Document extract -
◇ ◇ ◇ ◇ ◇

Electronics

Electronics

Calculating Lorentz Force at Higher Velocity/RPM

    • dhruvdeshwal17
      Subscriber

      To calculate the Lorentz force associated with the conductor moving in a magnetic field, SOLID236/SOLID237 are preferred. We can get the velocity effect without solving the problem in transient analysis and can be solved in the static analysis as suggested by @wrbulat . I am getting solution at lower velocities/RPM but didn't get the solution of the problem at higher velocity/RPM (100m/s and 10000rpm), stating the error as " A large negative pivot value ( -1.432456327E+11 ) has been encountered in the global assembled matrix. This may be caused by a bad temperature-dependent material property used in the model". Further, I try to solve the problem by transient analysis by two-step loading. In the first step, the solution is done and fails in the second step

      I'm solving the problem in which a circular conductor is placed over circular magnet rings (both are glued), considered rotors. They are moved/rotated against a circular magnet (stator). The below figure is for illustration (in my case, there is no gap between conductor and inner magnet ring).

    • Bill Bulat
      Ansys Employee
      In my experience this can be overcome by using
      PIVCHECK,OFF
      before solving.

      Here's a test I created long ago. It posits a solid cylindrical PM poled across its diameter inside a rotating electrically conductive hollow cylinder. The net Joule heat in developed by eddy currents induced in the cylinder should equal the net mechanical power needed to rotate it at a particular angular velocity (Pmech = torque X angular velocity). There's a macro this input calls which appears at the bottom of this post (name it "JXB_3D_23x.mac").

      fini
      /cle

      /pnu,mat,1
      /num,1

      /vie,1,1,2,3

      /file,velo_effect
      /sys,del velo_effect*.png



      C*********************************************************
      C*** PARAMETERS
      C*********************************************************
      pi=acos(-1)

◇ ◇ ◇ ◇ ◇

Provided entries -
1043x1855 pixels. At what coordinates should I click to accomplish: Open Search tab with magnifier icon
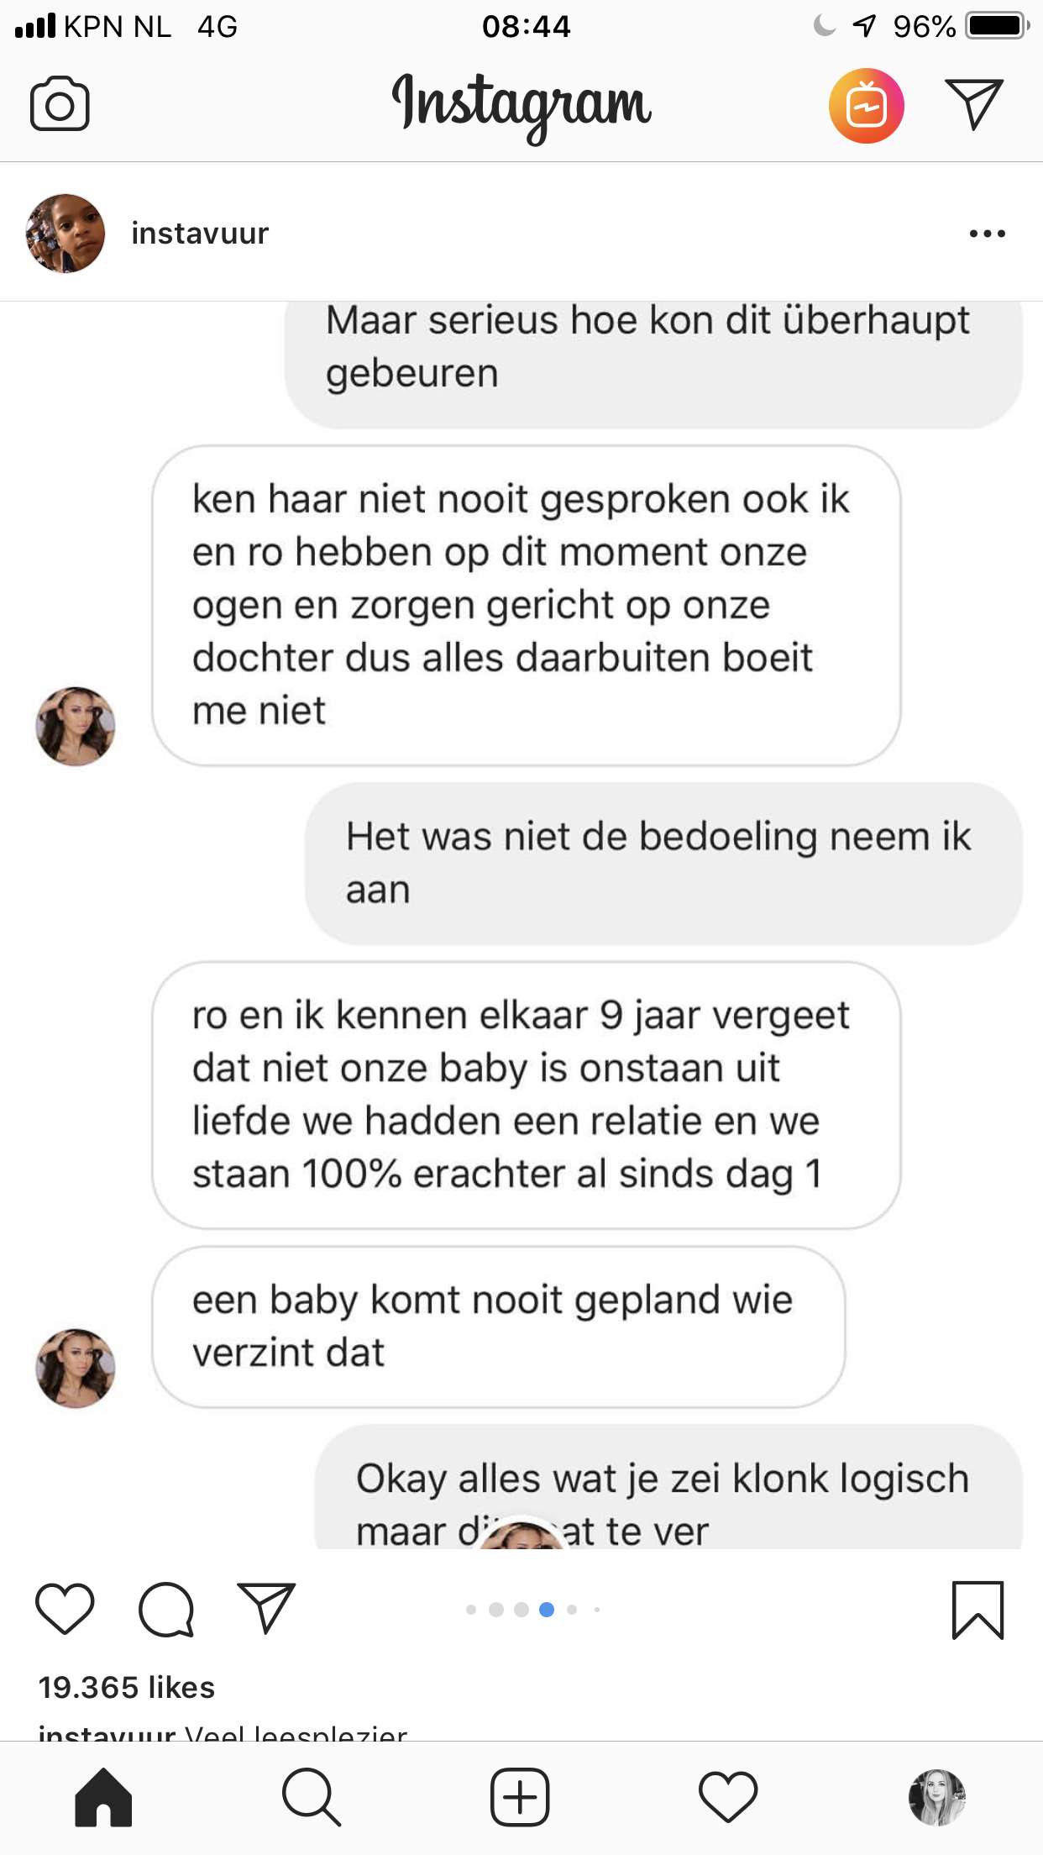coord(312,1797)
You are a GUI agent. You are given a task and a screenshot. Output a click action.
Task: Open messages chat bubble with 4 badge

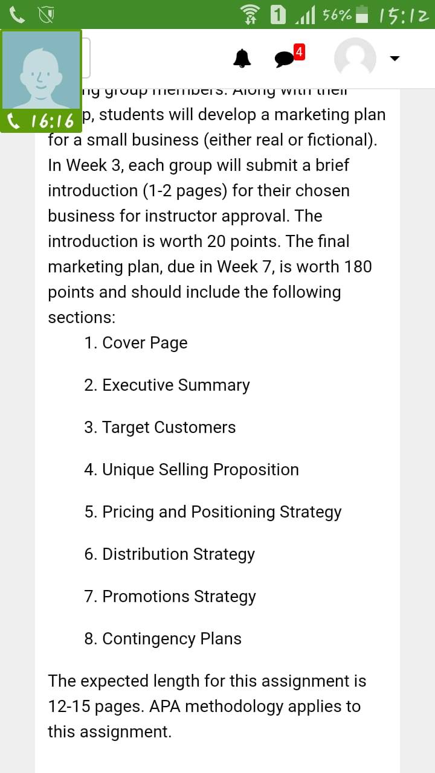tap(284, 59)
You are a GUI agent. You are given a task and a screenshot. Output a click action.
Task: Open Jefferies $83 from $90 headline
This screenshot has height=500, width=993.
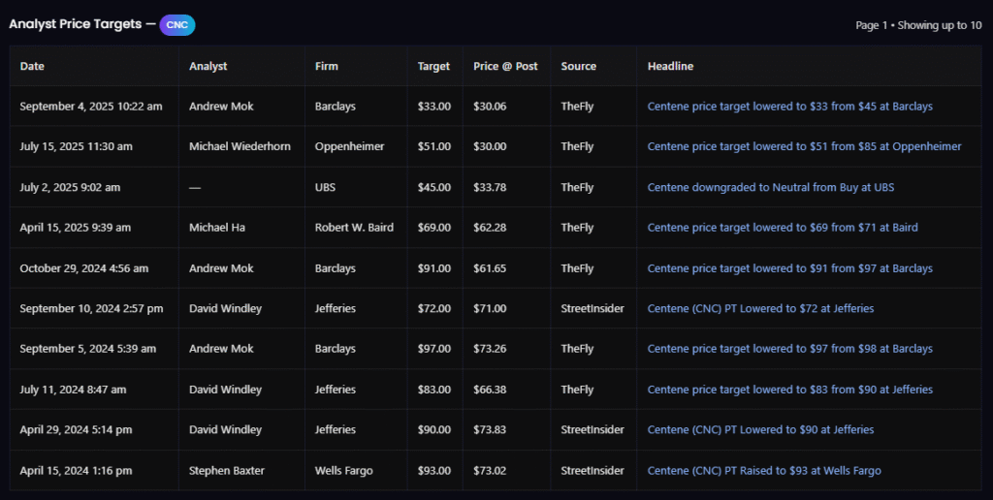point(789,390)
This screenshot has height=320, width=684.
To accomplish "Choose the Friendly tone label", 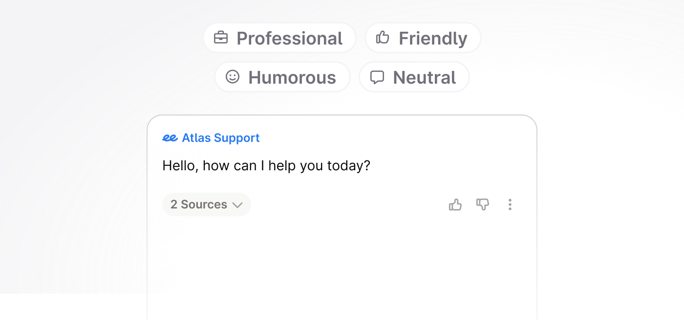I will point(433,38).
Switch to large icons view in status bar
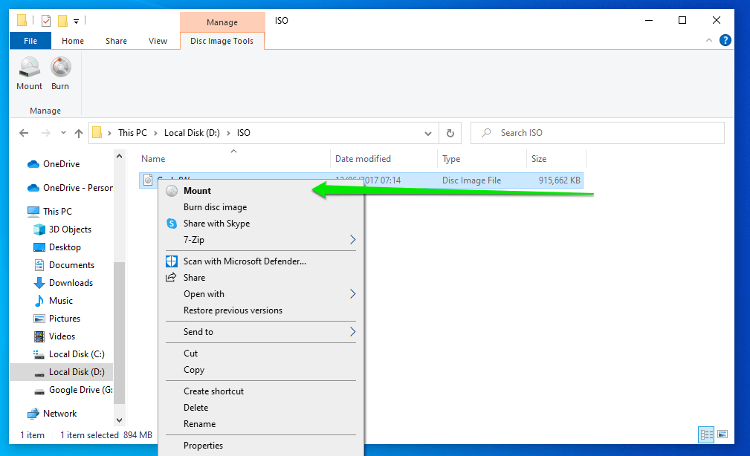Screen dimensions: 750x456 pyautogui.click(x=722, y=434)
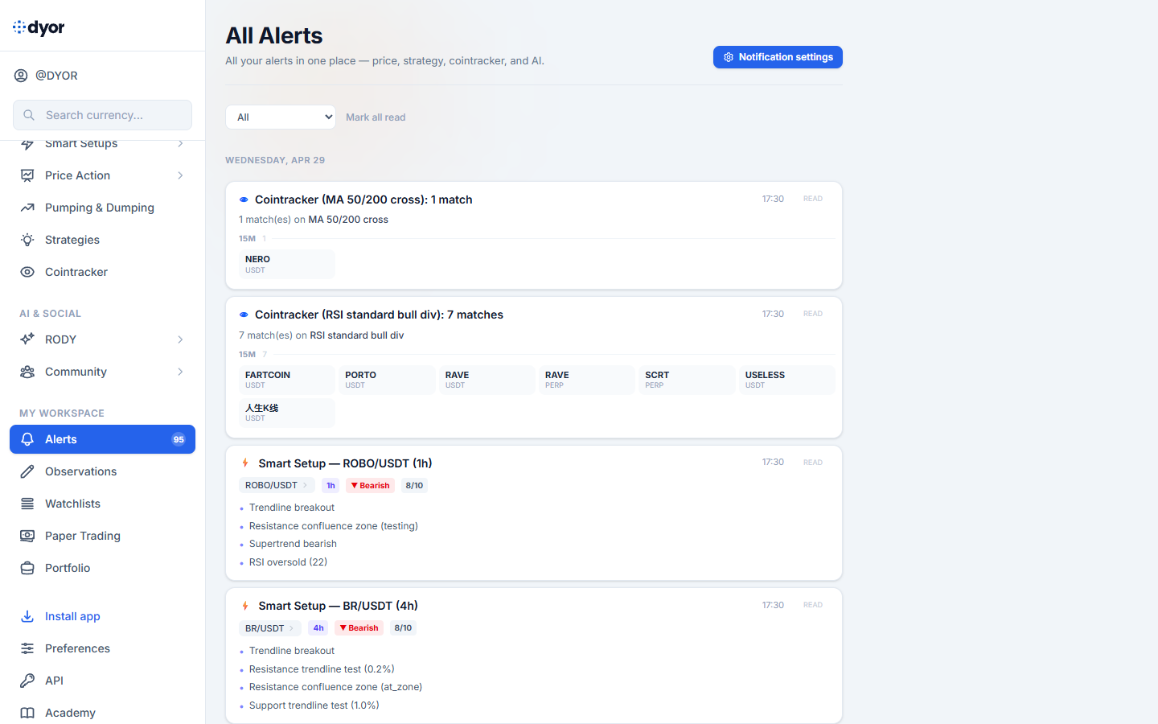Open the Observations workspace page
The image size is (1158, 724).
click(80, 471)
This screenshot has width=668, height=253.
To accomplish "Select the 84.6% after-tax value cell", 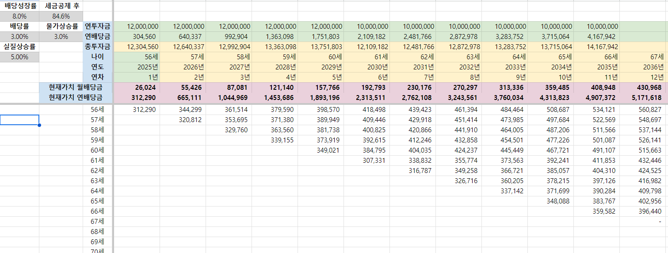I will [61, 16].
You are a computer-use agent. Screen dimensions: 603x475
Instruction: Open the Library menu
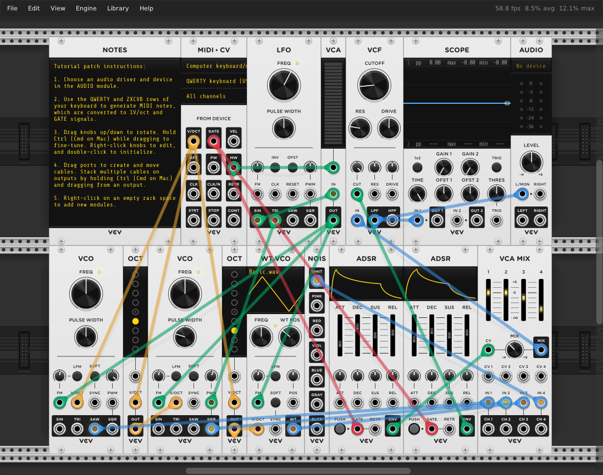tap(118, 8)
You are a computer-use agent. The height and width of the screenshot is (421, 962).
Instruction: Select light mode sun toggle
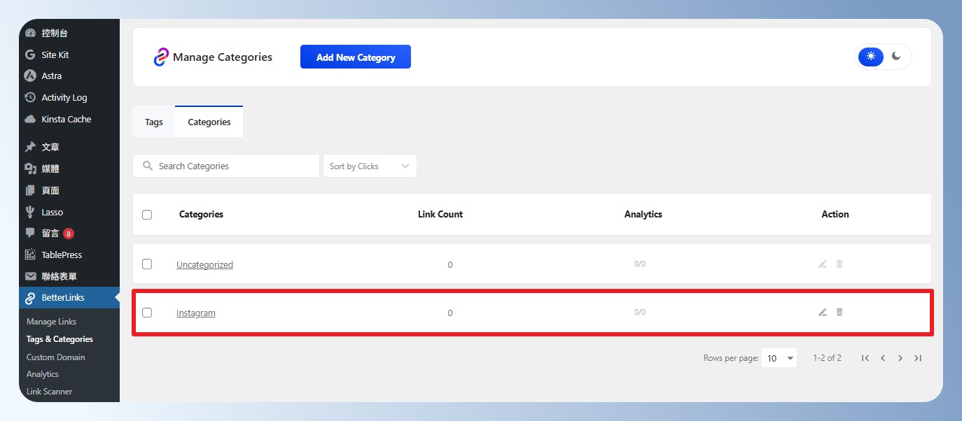[x=871, y=57]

◇ ◇ ◇ ◇ ◇

Problem A - List every line in the rows that contains the string "with", matching case exactly.
Problem B - Continue the forum thread on calculating Lorentz force at higher velocity from the point where it stops.

Exercise result A -
1043x1855 pixels. At what coordinates should I click to accomplish: Open Search tab with magnifier icon
Task: Open messages chat bubble with 4 badge

Exercise result B -
      k_nl=1 ! k_nl=0: LINEAR, k_nl=1: NONLINEAR

      key_opt_2=0 ! KEYOPT(2) - 0: TRUE VOLT, 2: TIME INTEGRATED ELEC POT
      key_opt_7=1 ! KEYOPT(7) - 0: ALL NODES, 1: CORNER NODES
      key_opt_8=1 ! KEYOPT(8) - 0: MAXWELL, 1: LORENTZ

      r_PM=0.010 ! PM RADIUS
      r1_cyl=0.012 ! CYLINDER INNER RADIUS
      r2_cyl=0.015 ! CYLINDER OUTER RADIUS
      r_dmn=0.025 ! RADIUS OF SURROUNNDING DOMAIN
      r_gap=0.5*(r_PM+r1_cyl) ! RADIUS OF ARMINT INTERFACE IN AIRGAP

      divz=5 ! # OF ELEMENT DIVISIONS IN AXIAL DIRECTION

      l=0.050 ! CYLINDER LENGTH
      l_end=0.025 ! LENGTH OF DOMAIN EXTENDING BEYOND END OF CYLINDER

      Hc_PM=1e6 ! PM COERCIVITY
      mur_PM=1.04 ! PM RELATIVE PERMEABILITY

      rsv_cyl=3e-8 ! CYLINDER ELECTRIC RESISTIVITY
      mur_cyl=1 !500 ! CYLINDER RELATIVE PERMEABILITY

      RPM=50 ! ANGULAR VELOCITY, RPM
      t_init=1e-9 ! TIME TO ESTABLISH INITIAL FIELD (NOT USED)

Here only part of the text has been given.